Target pointing data:
☆ ☆ ☆ ☆ ☆
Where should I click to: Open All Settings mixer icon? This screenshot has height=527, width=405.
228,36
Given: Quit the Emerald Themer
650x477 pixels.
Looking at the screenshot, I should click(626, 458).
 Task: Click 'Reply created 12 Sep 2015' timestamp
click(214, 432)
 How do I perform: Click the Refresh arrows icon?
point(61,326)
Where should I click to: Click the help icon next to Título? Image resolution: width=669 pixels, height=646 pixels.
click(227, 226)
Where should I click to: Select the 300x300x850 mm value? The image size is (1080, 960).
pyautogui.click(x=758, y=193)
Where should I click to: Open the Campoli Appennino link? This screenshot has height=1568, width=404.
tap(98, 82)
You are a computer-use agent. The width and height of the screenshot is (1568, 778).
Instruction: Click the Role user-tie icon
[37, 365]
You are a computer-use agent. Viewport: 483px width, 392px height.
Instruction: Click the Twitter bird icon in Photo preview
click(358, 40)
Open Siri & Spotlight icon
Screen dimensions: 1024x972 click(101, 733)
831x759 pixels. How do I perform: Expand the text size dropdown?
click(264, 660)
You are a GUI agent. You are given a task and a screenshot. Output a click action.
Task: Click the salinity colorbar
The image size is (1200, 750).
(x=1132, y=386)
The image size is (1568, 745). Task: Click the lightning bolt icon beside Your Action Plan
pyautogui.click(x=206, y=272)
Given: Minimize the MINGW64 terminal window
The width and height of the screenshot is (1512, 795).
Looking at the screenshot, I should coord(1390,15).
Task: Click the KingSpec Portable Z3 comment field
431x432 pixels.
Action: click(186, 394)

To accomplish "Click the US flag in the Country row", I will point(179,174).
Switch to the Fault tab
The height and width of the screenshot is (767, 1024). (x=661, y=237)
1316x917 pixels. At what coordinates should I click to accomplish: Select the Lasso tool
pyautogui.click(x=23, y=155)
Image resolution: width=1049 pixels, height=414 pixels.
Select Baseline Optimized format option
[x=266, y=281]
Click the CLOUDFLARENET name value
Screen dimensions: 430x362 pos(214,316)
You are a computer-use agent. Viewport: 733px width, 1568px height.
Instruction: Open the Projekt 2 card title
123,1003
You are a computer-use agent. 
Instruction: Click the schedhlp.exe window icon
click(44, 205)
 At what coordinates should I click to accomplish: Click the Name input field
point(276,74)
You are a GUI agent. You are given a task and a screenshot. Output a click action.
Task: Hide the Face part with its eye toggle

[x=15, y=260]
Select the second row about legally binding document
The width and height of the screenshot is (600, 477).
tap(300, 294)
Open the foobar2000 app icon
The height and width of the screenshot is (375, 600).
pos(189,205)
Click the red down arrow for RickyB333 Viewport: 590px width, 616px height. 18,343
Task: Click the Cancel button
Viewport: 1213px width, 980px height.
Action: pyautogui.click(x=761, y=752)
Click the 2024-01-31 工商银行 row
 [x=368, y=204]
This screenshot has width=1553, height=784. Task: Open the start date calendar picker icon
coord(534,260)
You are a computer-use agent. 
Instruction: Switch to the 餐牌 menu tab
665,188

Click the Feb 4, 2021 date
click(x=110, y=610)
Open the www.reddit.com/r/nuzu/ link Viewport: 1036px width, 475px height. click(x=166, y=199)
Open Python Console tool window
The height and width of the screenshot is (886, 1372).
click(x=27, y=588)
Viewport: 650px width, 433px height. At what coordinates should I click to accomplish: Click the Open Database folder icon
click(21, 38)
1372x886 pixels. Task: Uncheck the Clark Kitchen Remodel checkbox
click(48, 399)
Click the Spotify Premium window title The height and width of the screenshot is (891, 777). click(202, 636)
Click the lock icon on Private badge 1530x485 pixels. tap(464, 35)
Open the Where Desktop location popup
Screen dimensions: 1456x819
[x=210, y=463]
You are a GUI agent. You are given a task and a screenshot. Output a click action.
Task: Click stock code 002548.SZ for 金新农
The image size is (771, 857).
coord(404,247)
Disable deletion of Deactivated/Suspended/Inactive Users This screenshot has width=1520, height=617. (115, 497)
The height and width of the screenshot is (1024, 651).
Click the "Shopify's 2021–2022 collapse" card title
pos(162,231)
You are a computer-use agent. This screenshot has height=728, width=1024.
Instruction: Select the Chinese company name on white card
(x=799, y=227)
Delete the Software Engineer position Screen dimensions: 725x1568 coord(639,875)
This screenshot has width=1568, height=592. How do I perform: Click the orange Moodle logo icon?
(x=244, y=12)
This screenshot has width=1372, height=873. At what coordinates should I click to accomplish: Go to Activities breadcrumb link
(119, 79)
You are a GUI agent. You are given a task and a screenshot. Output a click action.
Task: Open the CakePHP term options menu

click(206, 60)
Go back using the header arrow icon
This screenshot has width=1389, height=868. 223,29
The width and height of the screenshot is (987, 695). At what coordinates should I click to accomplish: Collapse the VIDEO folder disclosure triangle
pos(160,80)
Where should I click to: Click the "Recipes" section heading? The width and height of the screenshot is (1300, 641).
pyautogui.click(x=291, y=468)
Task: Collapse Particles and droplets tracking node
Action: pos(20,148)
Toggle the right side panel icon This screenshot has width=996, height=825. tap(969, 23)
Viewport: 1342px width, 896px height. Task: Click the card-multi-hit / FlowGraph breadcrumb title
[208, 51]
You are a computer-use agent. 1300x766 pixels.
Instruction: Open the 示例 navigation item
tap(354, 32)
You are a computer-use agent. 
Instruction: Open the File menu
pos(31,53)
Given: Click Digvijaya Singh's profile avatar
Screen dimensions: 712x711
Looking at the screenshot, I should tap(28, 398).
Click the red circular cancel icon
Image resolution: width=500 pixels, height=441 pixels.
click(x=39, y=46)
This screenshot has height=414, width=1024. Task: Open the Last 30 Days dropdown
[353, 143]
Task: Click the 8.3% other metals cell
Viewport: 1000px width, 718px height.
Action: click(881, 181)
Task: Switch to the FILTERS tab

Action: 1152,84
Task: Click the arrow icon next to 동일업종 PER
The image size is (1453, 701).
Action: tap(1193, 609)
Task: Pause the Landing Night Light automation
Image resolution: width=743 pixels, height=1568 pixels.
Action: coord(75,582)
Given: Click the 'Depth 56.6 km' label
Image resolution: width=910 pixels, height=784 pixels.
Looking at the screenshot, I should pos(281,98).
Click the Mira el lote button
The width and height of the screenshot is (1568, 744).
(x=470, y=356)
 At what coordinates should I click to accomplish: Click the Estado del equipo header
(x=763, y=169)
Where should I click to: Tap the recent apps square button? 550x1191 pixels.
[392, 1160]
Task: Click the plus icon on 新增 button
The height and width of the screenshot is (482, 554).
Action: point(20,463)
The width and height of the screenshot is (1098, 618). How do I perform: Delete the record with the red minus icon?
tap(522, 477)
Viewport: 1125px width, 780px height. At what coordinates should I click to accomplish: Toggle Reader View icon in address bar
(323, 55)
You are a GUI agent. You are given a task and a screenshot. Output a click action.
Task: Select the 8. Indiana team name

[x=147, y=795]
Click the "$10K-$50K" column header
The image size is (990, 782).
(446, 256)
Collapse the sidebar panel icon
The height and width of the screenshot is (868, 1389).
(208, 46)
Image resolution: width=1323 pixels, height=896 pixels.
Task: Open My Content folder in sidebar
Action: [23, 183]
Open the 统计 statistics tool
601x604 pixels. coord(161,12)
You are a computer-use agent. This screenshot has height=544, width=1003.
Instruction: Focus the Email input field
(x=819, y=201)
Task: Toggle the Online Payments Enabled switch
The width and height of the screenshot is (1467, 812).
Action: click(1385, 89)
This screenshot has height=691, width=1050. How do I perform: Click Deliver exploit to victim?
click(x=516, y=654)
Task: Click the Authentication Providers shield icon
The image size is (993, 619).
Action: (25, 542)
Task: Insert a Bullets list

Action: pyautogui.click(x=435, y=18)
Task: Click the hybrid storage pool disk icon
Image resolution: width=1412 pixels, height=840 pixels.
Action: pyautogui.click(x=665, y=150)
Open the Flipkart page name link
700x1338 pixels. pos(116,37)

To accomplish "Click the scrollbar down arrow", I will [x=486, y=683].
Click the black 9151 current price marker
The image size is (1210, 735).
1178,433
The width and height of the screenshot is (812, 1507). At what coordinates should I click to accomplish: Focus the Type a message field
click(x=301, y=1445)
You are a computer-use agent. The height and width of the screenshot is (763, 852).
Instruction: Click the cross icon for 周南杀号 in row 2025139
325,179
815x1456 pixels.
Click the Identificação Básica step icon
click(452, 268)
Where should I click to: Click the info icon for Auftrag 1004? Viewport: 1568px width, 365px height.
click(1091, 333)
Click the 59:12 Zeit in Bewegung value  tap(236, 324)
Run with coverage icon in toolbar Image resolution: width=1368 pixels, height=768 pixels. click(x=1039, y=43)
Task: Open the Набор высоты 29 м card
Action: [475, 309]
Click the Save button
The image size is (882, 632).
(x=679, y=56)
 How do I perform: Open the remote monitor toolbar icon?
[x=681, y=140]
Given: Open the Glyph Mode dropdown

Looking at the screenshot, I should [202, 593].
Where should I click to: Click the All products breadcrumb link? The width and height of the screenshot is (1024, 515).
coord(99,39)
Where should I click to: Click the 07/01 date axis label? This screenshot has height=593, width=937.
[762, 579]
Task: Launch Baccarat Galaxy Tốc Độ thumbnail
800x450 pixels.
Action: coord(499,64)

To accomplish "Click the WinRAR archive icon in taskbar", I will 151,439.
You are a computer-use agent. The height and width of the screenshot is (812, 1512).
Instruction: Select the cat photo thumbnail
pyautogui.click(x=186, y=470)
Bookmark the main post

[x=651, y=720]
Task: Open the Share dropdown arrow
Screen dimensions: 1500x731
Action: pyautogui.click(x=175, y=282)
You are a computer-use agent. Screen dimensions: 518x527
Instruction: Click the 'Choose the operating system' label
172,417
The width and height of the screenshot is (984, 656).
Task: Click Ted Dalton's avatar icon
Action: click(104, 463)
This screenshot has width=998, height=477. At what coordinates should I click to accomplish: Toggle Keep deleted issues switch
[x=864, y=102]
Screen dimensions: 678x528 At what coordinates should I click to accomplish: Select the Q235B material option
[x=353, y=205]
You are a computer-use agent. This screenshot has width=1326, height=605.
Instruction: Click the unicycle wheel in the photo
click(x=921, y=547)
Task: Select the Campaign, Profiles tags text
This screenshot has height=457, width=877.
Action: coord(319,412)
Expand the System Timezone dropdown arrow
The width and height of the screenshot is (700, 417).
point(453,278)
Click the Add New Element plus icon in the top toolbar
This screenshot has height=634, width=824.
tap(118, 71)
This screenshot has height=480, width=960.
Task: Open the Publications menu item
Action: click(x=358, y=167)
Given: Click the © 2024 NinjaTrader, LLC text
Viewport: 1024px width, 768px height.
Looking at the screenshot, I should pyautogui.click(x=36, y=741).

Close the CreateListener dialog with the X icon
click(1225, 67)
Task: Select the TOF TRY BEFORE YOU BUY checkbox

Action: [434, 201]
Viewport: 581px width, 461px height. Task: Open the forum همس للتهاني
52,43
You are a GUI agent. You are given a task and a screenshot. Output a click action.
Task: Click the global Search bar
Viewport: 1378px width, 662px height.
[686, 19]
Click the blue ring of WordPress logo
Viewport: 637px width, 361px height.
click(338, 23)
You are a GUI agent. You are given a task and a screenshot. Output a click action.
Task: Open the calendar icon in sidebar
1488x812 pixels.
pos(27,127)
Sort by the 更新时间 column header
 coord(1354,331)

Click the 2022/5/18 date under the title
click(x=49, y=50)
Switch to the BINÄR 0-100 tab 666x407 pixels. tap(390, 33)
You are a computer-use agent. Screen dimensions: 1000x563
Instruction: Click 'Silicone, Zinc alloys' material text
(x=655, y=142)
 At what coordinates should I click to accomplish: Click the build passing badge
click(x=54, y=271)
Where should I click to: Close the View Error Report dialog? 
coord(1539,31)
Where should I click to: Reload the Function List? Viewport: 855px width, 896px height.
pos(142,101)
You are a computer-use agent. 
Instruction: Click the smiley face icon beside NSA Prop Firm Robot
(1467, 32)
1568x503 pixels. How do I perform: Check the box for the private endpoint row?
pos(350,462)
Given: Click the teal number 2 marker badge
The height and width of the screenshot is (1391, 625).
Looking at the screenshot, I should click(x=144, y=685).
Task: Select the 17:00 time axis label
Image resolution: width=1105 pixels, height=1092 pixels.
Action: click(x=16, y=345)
☆ ☆ ☆ ☆ ☆
* _THE TASK_: Give everything in the records above, from the very first line down through the line containing "click(227, 226)", as a JSON list of strings with one string per line, leaving out blank lines.

* _RESPONSE BELOW_:
[
  "Where should I click to: Open All Settings mixer icon? This screenshot has height=527, width=405.",
  "228,36",
  "Given: Quit the Emerald Themer",
  "650x477 pixels.",
  "Looking at the screenshot, I should click(626, 458).",
  " Task: Click 'Reply created 12 Sep 2015' timestamp",
  "click(214, 432)",
  " How do I perform: Click the Refresh arrows icon?",
  "point(61,326)",
  "Where should I click to: Click the help icon next to Título? Image resolution: width=669 pixels, height=646 pixels.",
  "click(227, 226)"
]